* _Задания_
(1) Перепишите фрагмент отрывка об авиаконструкторских бюро от слов «Обстановка в КБ» до слов «от дел отвлекающего.» включительно, заменив «специалистов» на «инженеров».
(2) Определите, согласуются ли с отрывком об авиаконструкторских бюро следующие утверждения. Для каждого ответьте «да» или «нет» и приведите точную цитату из отрывка, на которой основан ответ.
(a) Новую машину подняли в воздух через месяц после утверждения макета.
(b) Всего было построено пять самолетов.
(c) Туполев охотно взялся за задание по одноместному истребителю.
(3) Продолжите отрывок об авиаконструкторских бюро, начав сразу после его последнего предложения.

* _Отрывок документа_

==================================================

Обстановка в КБ ВТ была исключительно здоровой: здесь собрали лучших специалистов, влюбленных в свое дело, от которых требовали только одного – заниматься этим делом. Нашлись шутники, утверждавшие, что так работать даже лучше, – нет жен, которые требуют театра и гостей, нет детей и многого другого, от дел отвлекающего.

В пятилетнем плане авиапрома было записано задание КБ Туполеву – новый одноместный истребитель. Туполев делал все от него зависящее, чтобы от задания этого отвертеться: оно лежало вне сферы его личных конструкторских интересов – Андрей Николаевич был увлечен большими цельнометаллическими конструкциями. Будущее покажет, что именно большие самолеты принесли славу этому выдающемуся авиаконструктору и его коллективу. Такое же задание тогда же получил и Поликарпов, но его арест превращал Туполева в единоличного исполнителя – отвертеться было невозможно. Теперь соперником Поликарпова стал его товарищ по камере Григорович, Соревнование выиграл Поликарпов. В конце марта 1930 года уже был утвержден макет нового самолета, а через месяц (!) – срок невиданный – летчик-испытатель Бенедикт Леонтьевич Бухгольц поднял в воздух новую машину: истребитель И-5. Всего было построено три самолета с двигателями разных марок. Каждый получил свое название, и мало кому приходило в голову, сколь дико они звучат: «Подарок XVI партсъезду», «Клим Ворошилов» и ВТ-11. Конструкция истребителя оказалась очень удачной. Он пошел в серийное производство и потом около девяти лет находился на вооружении Красной Армии.

Первый успех в невиданно короткие сроки окрылил ОГПУ в прямом и переносном смысле. Экономическое управление чекистов предложило свой план реконструкции опытного самолетостроения. По этому плану требовалось сконцентрировать дотоле разрозненные инженерные силы в новом мощном конструкторском бюро, способном не только конкурировать со своевольным Туполевым, но и соперничать с ЦАГИ, где сроки изготовления новых самолетов измерялись чуть ли не годами! Так, на базе завода «Авиаработник» возникла новая организация: ЦКБ – Центральное конструкторское бюро имени В.Р. Менжинского – с 1926 года он был председателем ОГПУ.

==================================================

* _Записи набора_
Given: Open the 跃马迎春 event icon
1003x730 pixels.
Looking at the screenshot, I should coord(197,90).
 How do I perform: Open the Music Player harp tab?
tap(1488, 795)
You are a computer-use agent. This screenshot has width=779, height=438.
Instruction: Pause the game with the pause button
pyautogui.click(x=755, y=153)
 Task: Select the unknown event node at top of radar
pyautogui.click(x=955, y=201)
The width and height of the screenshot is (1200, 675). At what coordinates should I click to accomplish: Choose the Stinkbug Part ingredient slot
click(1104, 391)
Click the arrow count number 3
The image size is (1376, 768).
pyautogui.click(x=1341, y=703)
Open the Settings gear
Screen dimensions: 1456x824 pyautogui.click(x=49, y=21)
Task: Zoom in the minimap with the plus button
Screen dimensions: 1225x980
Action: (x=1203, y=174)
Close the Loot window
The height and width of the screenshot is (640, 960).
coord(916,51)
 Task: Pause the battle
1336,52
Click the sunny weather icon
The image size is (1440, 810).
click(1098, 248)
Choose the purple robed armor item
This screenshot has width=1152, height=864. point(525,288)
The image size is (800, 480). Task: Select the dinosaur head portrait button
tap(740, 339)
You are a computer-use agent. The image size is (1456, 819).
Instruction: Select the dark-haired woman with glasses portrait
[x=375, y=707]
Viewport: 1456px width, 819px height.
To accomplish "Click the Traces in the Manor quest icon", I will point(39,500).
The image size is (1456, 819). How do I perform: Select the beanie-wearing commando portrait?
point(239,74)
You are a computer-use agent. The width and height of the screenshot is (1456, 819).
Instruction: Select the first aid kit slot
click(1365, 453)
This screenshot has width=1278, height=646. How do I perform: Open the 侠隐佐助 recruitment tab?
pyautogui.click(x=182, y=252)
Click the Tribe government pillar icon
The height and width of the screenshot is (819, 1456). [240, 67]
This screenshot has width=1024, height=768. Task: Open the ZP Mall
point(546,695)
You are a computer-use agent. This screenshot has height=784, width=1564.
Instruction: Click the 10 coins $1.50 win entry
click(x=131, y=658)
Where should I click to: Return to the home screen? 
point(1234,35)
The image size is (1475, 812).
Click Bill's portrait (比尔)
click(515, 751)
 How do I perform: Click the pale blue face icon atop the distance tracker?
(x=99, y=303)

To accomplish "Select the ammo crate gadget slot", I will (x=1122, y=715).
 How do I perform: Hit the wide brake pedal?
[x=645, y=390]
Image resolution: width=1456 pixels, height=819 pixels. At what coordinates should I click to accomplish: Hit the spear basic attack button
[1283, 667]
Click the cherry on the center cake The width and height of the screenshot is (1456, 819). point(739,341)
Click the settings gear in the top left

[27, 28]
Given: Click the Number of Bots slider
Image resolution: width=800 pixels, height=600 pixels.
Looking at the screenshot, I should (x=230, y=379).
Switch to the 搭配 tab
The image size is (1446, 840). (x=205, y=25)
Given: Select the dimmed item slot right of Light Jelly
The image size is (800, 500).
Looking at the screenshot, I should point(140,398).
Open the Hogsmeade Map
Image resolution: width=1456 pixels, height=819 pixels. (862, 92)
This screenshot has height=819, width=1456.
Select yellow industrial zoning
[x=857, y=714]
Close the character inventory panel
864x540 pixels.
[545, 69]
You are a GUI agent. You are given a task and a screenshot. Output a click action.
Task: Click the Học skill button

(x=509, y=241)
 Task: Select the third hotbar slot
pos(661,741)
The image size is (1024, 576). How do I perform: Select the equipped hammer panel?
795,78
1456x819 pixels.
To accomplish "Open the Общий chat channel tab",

==================================================

* _Итоговые ответы_
(1)
Обстановка в КБ ВТ была исключительно здоровой: здесь собрали лучших инженеров, влюбленных в свое дело, от которых требовали только одного – заниматься этим делом. Нашлись шутники, утверждавшие, что так работать даже лучше, – нет жен, которые требуют театра и гостей, нет детей и многого другого, от дел отвлекающего.

(2)
(a) Да: «В конце марта 1930 года уже был утвержден макет нового самолета, а через месяц (!) – срок невиданный – летчик-испытатель Бенедикт Леонтьевич Бухгольц поднял в воздух новую машину: истребитель И-5».
(b) Нет: «Всего было построено три самолета с двигателями разных марок».
(c) Нет: «Туполев делал все от него зависящее, чтобы от задания этого отвертеться».

(3)
Начальником ЦКБ был чекист Анатолий Георгиевич Горянов, мягкий, интеллигентный человек, расстрелянный в 1937 году. Неусыпный контроль за ним вел начальник экономического управления Прокофьев и его правая рука – Гай, до смешного похожий на Муссолини и знавший это. Сам Менжинский бывал в ЦКБ редко. Он был уже тяжело болен, походка немощная, совсем стариковская, хотя шел ему всего 56-й год. Горянов в конструировании самолетов ничего не понимал и вида, что понимает, не делал. Его заместителем был авиационный инженер, ранее работавший на заводе, Арам Назарович Рафаэлянц – будущий конструктор фантастического реактивного «летающего стола», поразившего и испугавшего своим грохотом зрителей на авиационном празднике в Тушине в июле 1958 года. Главного конструктора в ЦКБ как такового не было. Некоторые обязанности за него выполнял Григорович. Арбитром в технических спорах был техсовет человек из двадцати, в основном – «вредителей». Вот такая необычная организация возникла на Ленинградском проспекте Москвы.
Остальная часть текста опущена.